Motorhome drivers always like to calculate. It is best to calculate until the numbers are nice. But nothing really counts here. An RV sale, especially if it is bought new, has an insane loss in value and actually makes any further profitability calculation pointless. Whether a solar system on the RV is worthwhile or whether a generator should be used – all somehow pointless if you throw the total costs into one pot and then draw a line under it. I’m still lucky, I was able to get hold of a cheap and still – as it turned out later – very high-quality roll home. My lifestyle costs sum X. As long as I can afford this sum, the world is fine for me.

To live on the street

Sometimes it’s the most normal things that cause problems for us nomads on the street. For example, if you just want to go to a workshop. “No problem, park your vehicle out there and we’ll call you when we’re done”… Uh nope. I’ll wait here and I’ll stick with it, where else should I go?

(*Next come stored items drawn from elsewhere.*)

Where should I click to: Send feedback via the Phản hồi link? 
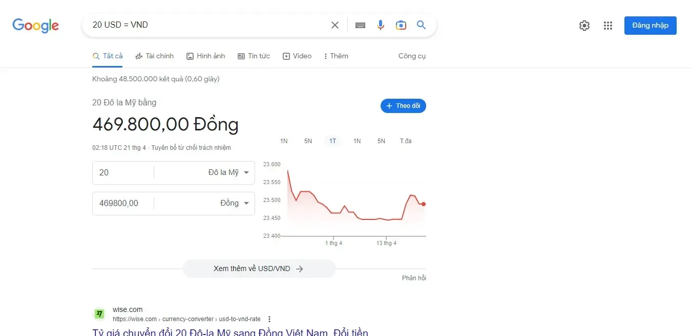(x=414, y=277)
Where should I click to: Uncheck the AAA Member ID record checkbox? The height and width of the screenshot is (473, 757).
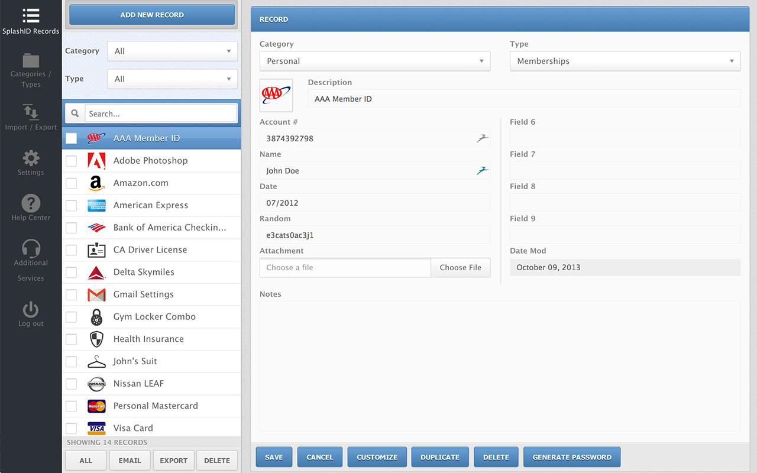71,138
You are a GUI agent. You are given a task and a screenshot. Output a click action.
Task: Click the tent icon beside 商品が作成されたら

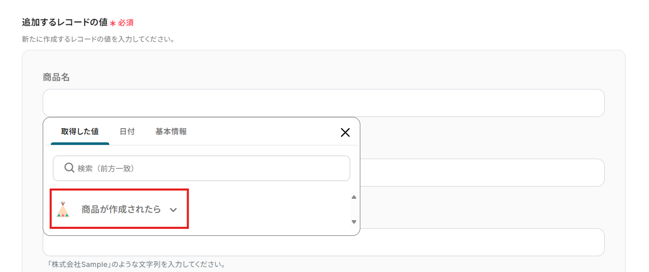pyautogui.click(x=63, y=209)
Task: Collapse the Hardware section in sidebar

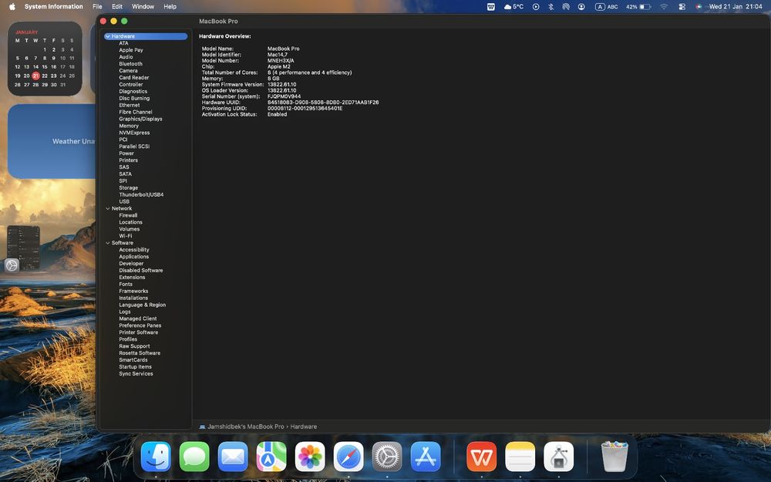Action: point(107,36)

When it was time to change the clutch on the Vario, it was only on the third try that I found a workshop that agreed that I could stay in the RV during assembly and that the work could be completed in one day. That’s why I do most of the work myself, so I’m more flexible.

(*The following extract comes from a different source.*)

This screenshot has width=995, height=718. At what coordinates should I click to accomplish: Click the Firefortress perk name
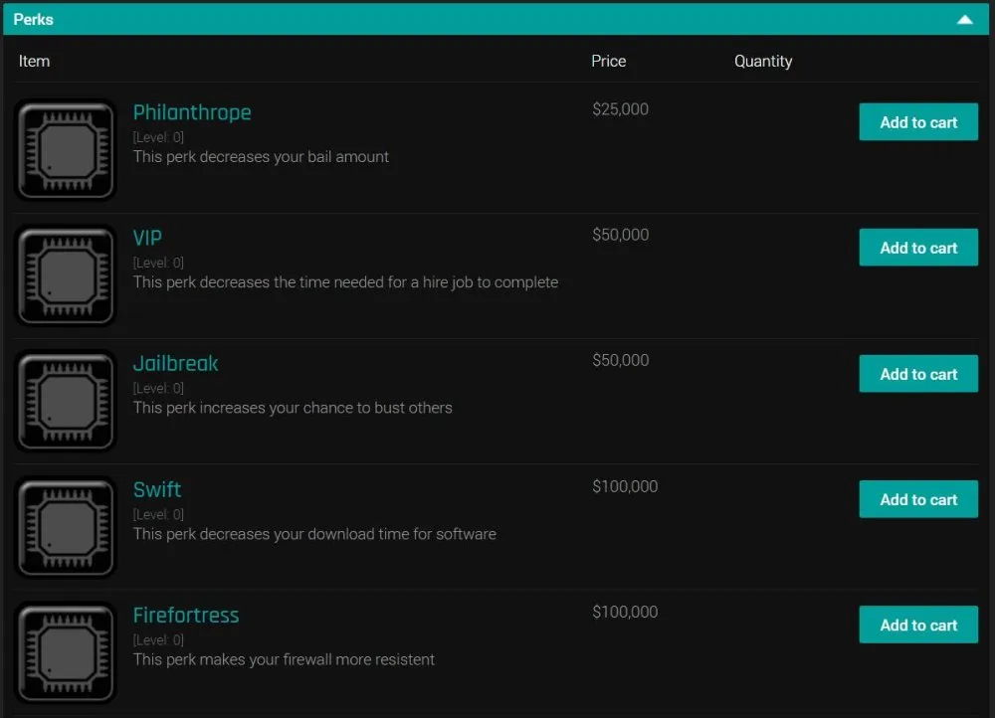point(186,615)
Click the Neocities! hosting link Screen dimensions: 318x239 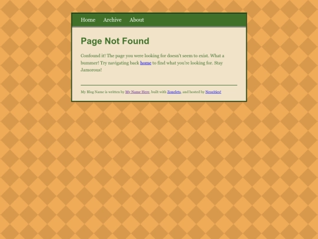[213, 92]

Conversions in the RV are always a bit more complex when the residential operation is ongoing. I can’t buy any material in a hardware store and then calmly convert my RV at home. I have to drive the RV to the DIY store parking lot, buy the material and ideally install it on the spot. If something doesn’t fit or is missing, I can get the right parts from the hardware store. It was the same with the conversion of the door to the driver’s cab.

The notoriety thing

You live on the streets and you’re transparent, especially when you’ve also had the idea of ​​blogging for years. Eventually, there will be a certain level of awareness and I always have to expect visitors. Especially when I’m standing in the same place with other RVs, it may well be that I can’t think of an urgent afternoon nap because it was way too late the night before. Because just as I fall asleep, someone comes by and the dogs sound the alarm. I understand that and I don’t want to blame anyone for that. It’s just like that, if I want peace and quiet, I have to stand alone, I’ve also learned that in the meantime.

Standing alone and preferably being free became more and more of an issue, especially in the last year, when my work shifted more to the computer. I have to concentrate here and don’t want to be distracted. It has a number of advantages, as I no longer have appointments and can work and live more flexibly and independently of location.